Hometown discussions

After an afternoon of customer meetings, my manager and I were sitting at the airport, eating burrito bowls and discussing life growing up in a semi-major city (San Francisco) versus a suburb of Columbus, Ohio, where he grew up. He now lives in Oakland in a house that he and his wife, also from the same hometown, bought, but spent most of his time in the Bay Area living in San Francisco proper. I obviously live in New York City, and it doesn’t look like Chris and I have any intention of leaving anytime soon.

“Do you think you’ll ever move back?” he asked between bites of chicken and rice.

It’s kind of a loaded question for me. I love San Francisco. I love its easy proximity to the outdoors, the clean air there, its reputation as a progressive, open-minded urban area. I love the different neighborhoods and how different they are. I actually even appreciate the odd micro climates that vasty vary from district to district.

But like anyone who gets bored easily, who is constantly looking for something new and unique and different, who doesn’t want the same experiences as everyone else around her, I do not find the idea of moving back to San Francisco exciting or even remotely interesting or pleasurable. It feels extremely mundane and to a degree, almost like I’m saying that I’ve given up on life and am resigning myself to the same ol’ same ol’ that the people I grew up with have and continue to have. And that is… gross to me. I don’t want the same life, even if San Francisco is not the same as what it was when I left it as a permanent residence.

No matter where you go in this country, the average American barely lives 18 miles away from his/her parents or where s/he grew up. Obviously, a multitude of factors contribute to why this is the way it is, but what this ultimately says to me is that at the core, most people do not crave change or a different experience to what his/her parents had, or a different experience to what s/he grew up with. Or maybe they had their period or “phase” or whatever you want to call it where they spread their wings, flew away… but decided to come back to the nest because it was time to “settle down.” When I hear about old classmates living in the same neighborhood as their parents in San Francisco or god forbid, in the same house, I immediately feel disgusted and can barely hide it from my face.

### WORK TO COMPLETE:
**a)** Translate this sentence from the hometown essay into Spanish: "I love the different neighborhoods and how different they are."
**b)** Reproduce the hometown essay between "No matter where" and "from my face.", inclusive.

### RECORD LIST:
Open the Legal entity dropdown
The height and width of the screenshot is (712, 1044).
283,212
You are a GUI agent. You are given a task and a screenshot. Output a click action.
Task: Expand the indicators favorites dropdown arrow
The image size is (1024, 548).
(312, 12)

### RESULTS OF THE TASKS:
**a)** Me encantan los distintos barrios y lo diferentes que son.

**b)**
No matter where you go in this country, the average American barely lives 18 miles away from his/her parents or where s/he grew up. Obviously, a multitude of factors contribute to why this is the way it is, but what this ultimately says to me is that at the core, most people do not crave change or a different experience to what his/her parents had, or a different experience to what s/he grew up with. Or maybe they had their period or “phase” or whatever you want to call it where they spread their wings, flew away… but decided to come back to the nest because it was time to “settle down.” When I hear about old classmates living in the same neighborhood as their parents in San Francisco or god forbid, in the same house, I immediately feel disgusted and can barely hide it from my face.